= Ashya King case =

2014 medical controversy in England

The case of Ashya King concerns a boy who had a brain tumour. His parents, Brett and Naghemeh King, took their son out of Southampton General Hospital (England) in August 2014 over a disagreement with doctors regarding his treatment.

== Brain tumor ==
King had a medulloblastoma, which was successfully removed through surgery on 24 July 2014. He received further neurosurgery on 22 August.

His parents wanted him be treated with proton therapy, which they felt was less harmful than chemotherapy and conventional radiotherapy. At that time, the National Health Service (NHS) did not provide proton therapy in the United Kingdom. However, it has funded treatment abroad since April 2008 where evidence has shown there to be benefit. In this case, the doctors did not support moving the boy so that he could get proton therapy and, in response, on 28 August 2014, the parents took their son out of the hospital without informing the medical team and boarded a ferry to France.

== International manhunt and court case ==
The same day, an international manhunt for King and his parents commenced, and on 30 August, they were found in Velez Malaga, Spain. The parents were arrested and their son was sent to a local hospital for urgent treatment.

On 2 September 2014, following public outcry against the arrest, then UK prime minister David Cameron called for "an urgent outbreak of common sense" while deputy prime minister Nick Clegg said it was not appropriate to "throw the full force of the law" at the couple.

On 3 September 2014, King's parents were freed from the Spanish prison when the request to extradite them to the United Kingdom was withdrawn.

The issues about treating the boy were brought to the High Court to be resolved, and on 5 September 2014, the court ruled that King could receive proton therapy in Prague. Doctors from Southampton General Hospital said the treatment would have the same side effects as conventional radiotherapy. On 9 September, King arrived at the Proton Therapy Center in Prague, where he underwent proton beam therapy.

== Aftermath ==
In 2015 and 2018, brain scans showed King to be free of cancer. He still has some side effects from the tumour, and is in rehabilitation to improve his speech.

A 2015 report reviewing the case stated that the parents' decision to deny their child chemotherapy had reduced his chances of survival by 30 percent. Reviews also called on health providers to do a better job communicating with parents.

In 2016, following the publication of a prospective phase II trial the NHS decided it would pay for children with medulloblastoma to travel abroad to receive proton therapy.

EXERCISE SET:
[1] Do these statements agree with the Ashya King article? Answer yes or no for each, quoting the words of the article that decide it. (a) The parents took their son out of the hospital after informing the medical team. (b) The family was found in Velez Malaga, Spain, on 30 August. (c) Brain scans in 2015 and 2018 showed King to be free of cancer.
[2] According to the Ashya King article, where did King undergo proton beam therapy?
The data after this point have no connection to the Ashya King article.

SOURCE MATERIAL:
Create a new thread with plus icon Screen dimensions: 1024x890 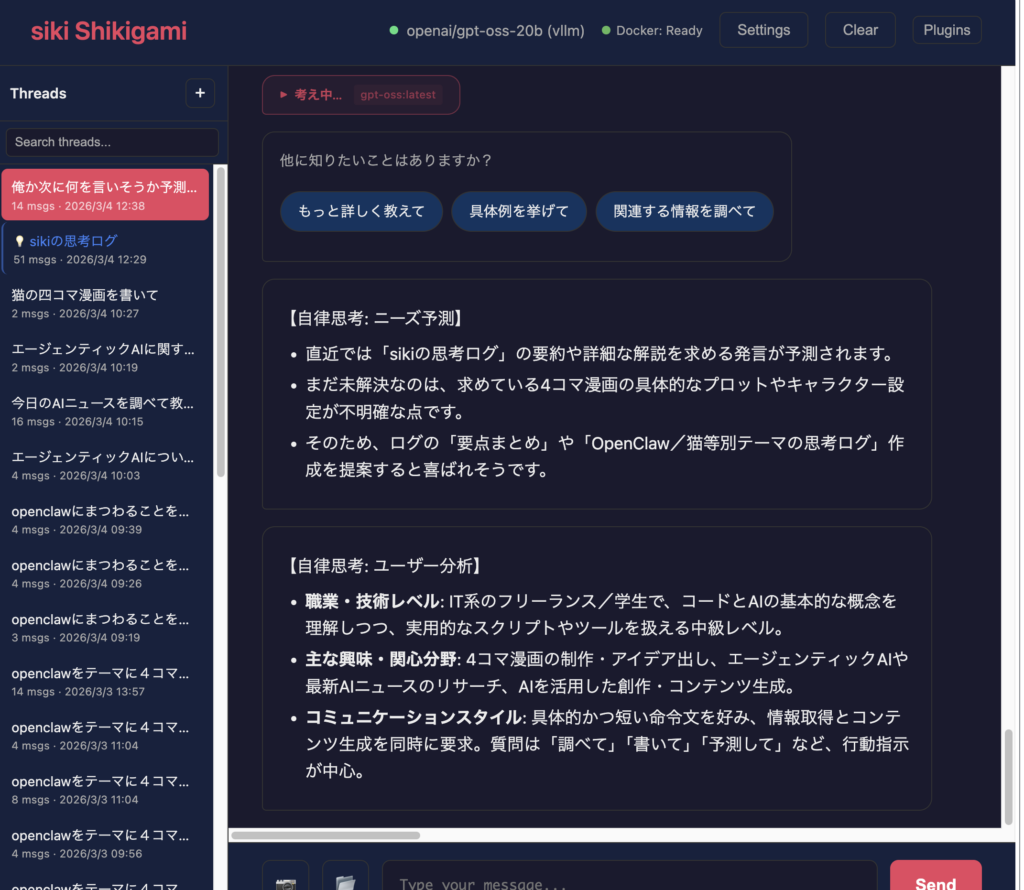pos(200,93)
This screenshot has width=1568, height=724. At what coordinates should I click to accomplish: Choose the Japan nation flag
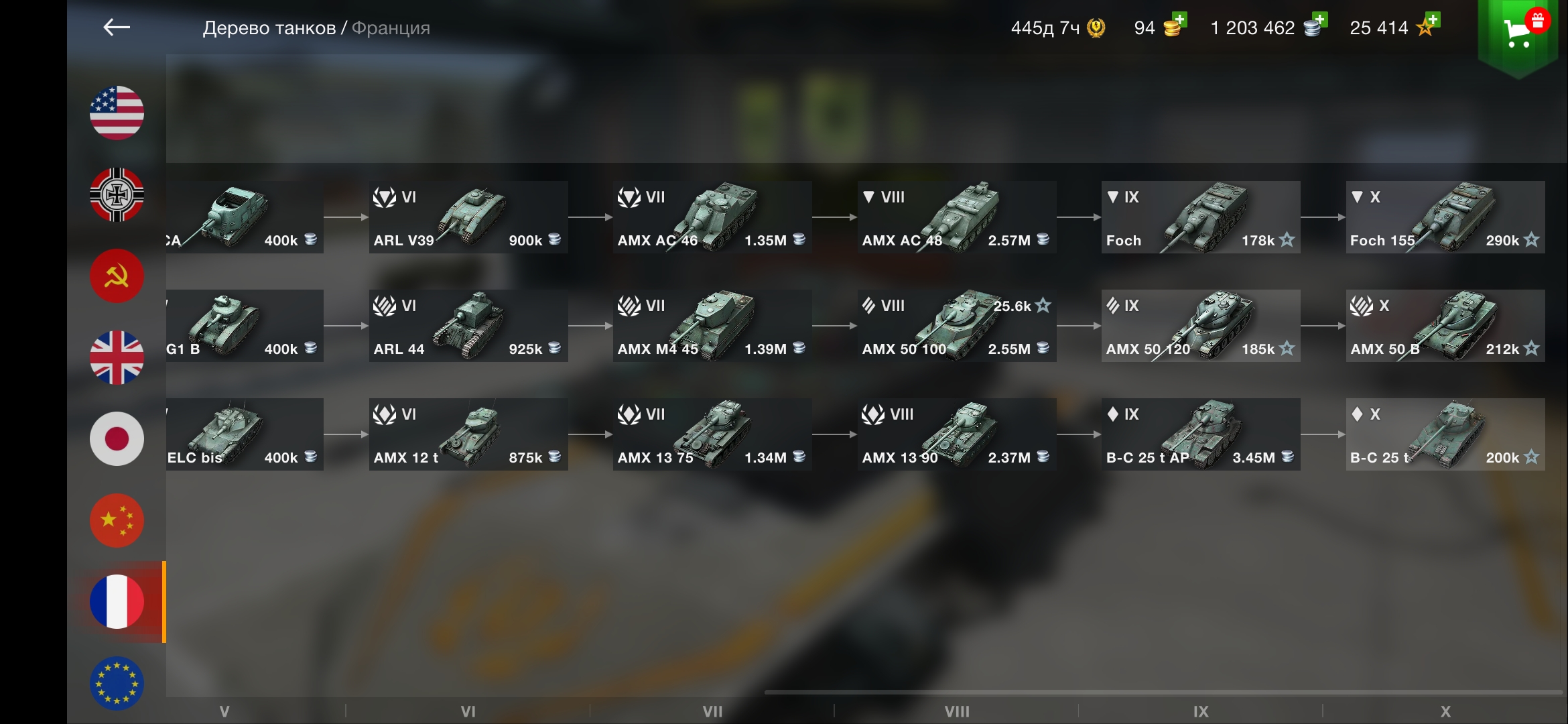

SOLUTIONS:
[1]
(a) No: "the parents took their son out of the hospital without informing the medical team"
(b) Yes: "on 30 August, they were found in Velez Malaga, Spain"
(c) Yes: "In 2015 and 2018, brain scans showed King to be free of cancer."

[2] At the Proton Therapy Center in Prague.